- What is needed:
Exactly the lines from the line that has "Where should I click to: Sort" through the final line below are to be retyped, and the pictures are not.

- Study material:
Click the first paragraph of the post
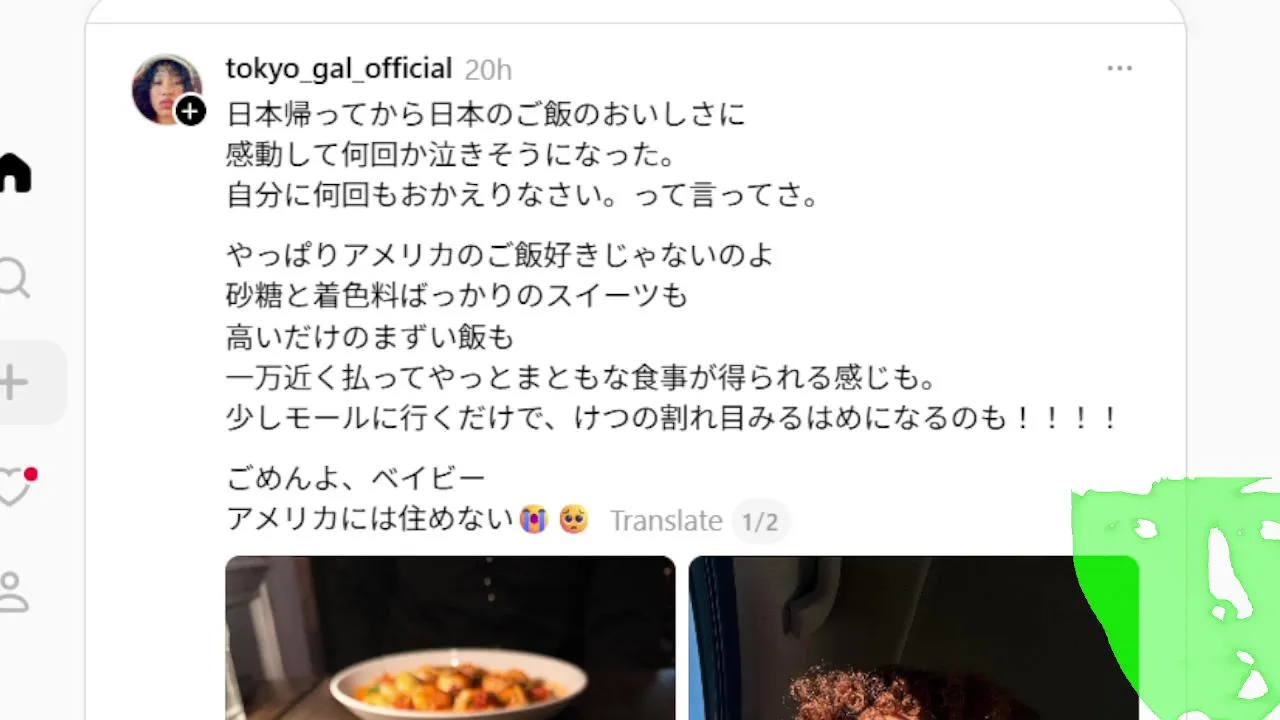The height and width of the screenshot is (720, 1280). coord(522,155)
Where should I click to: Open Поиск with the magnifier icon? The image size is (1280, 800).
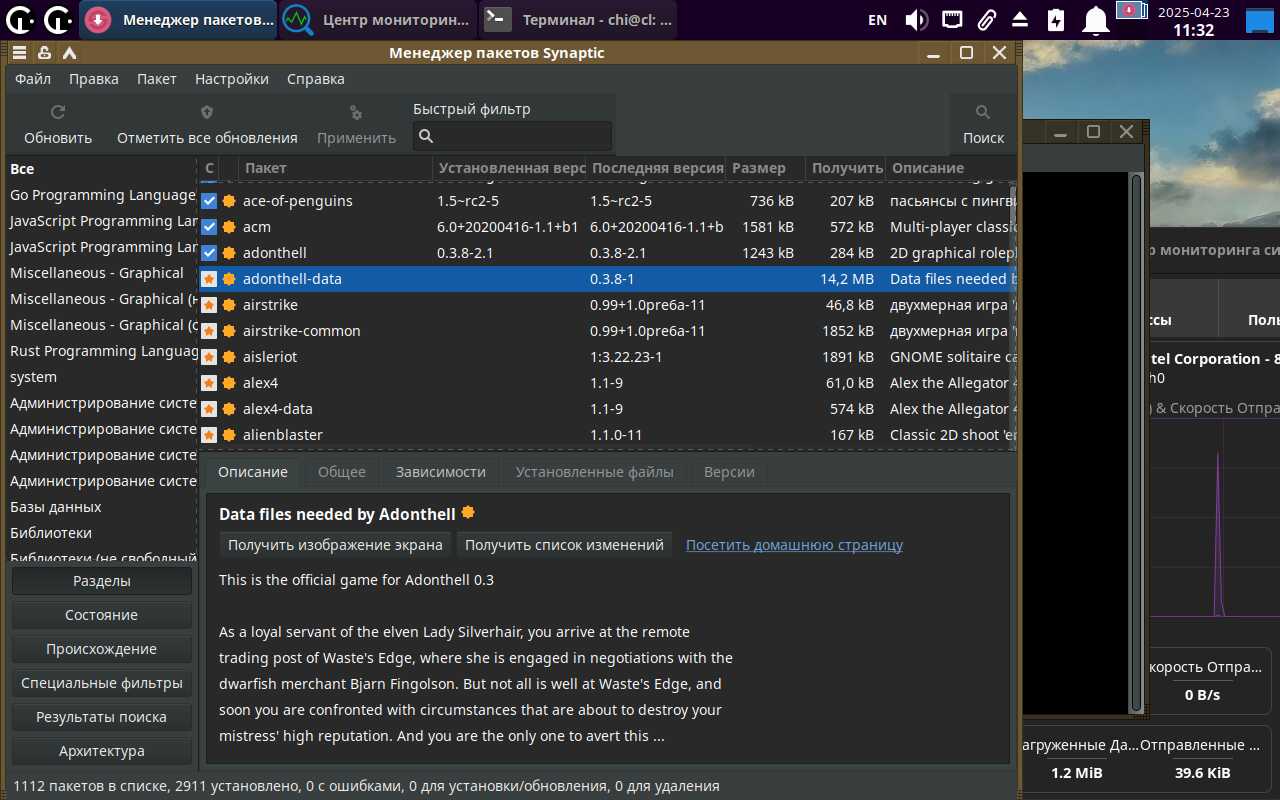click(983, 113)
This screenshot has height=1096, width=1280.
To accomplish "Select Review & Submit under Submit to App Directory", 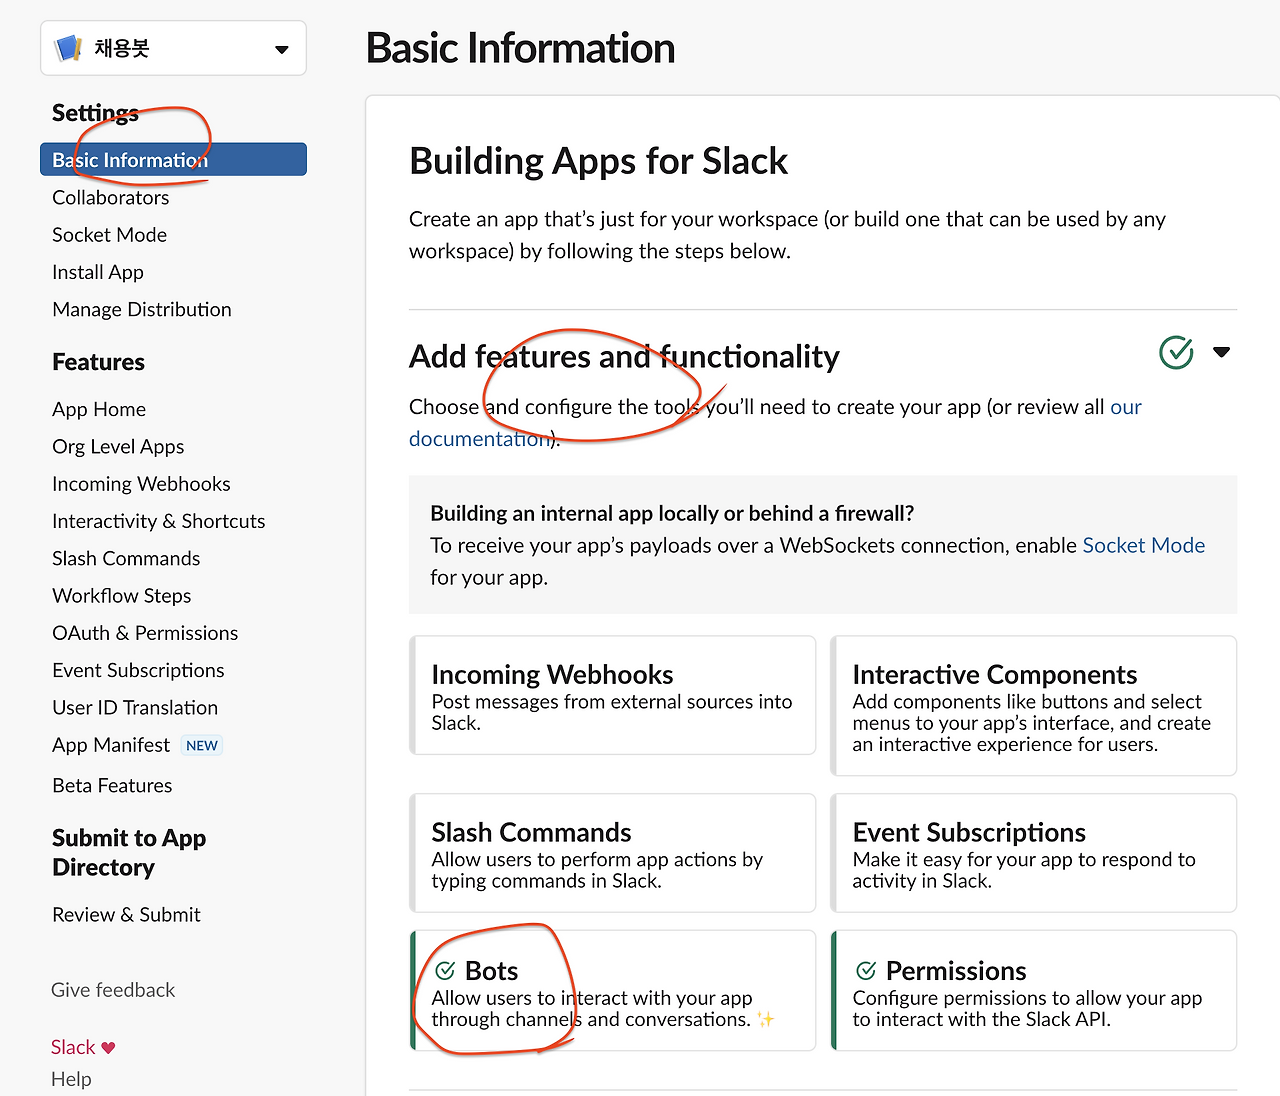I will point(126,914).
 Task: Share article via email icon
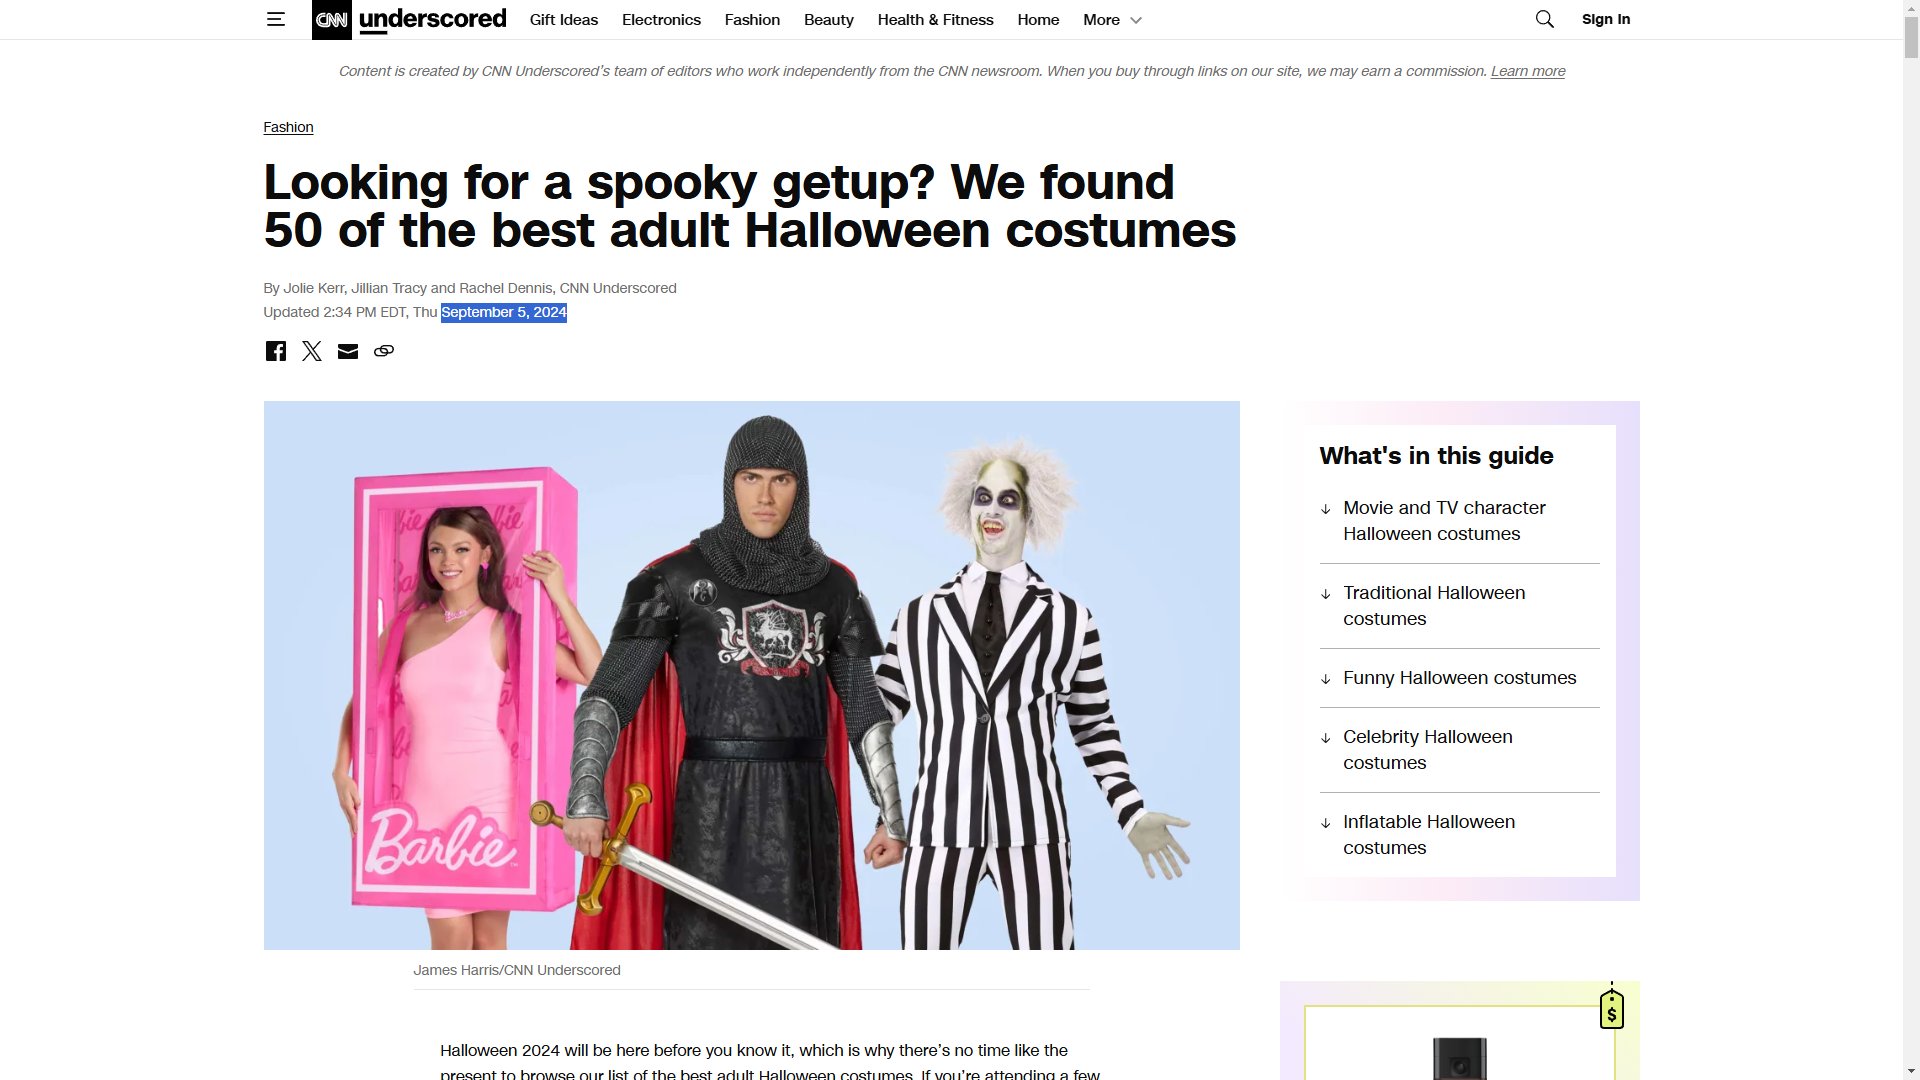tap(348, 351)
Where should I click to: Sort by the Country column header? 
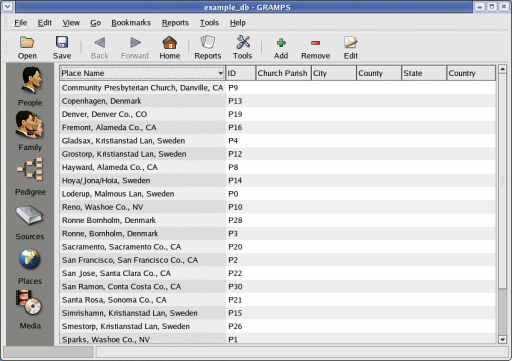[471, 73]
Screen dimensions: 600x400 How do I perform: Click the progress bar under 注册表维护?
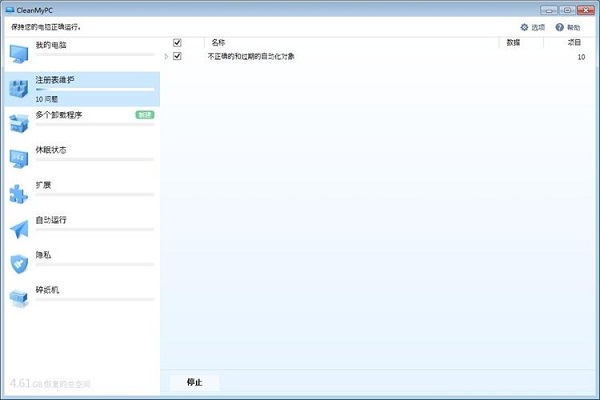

- Solution for this exercise:
Where should I click to: Sort by the Country column header? 
[471, 73]
Screen dimensions: 600x400 How do I perform: Click the progress bar under 注册表维护?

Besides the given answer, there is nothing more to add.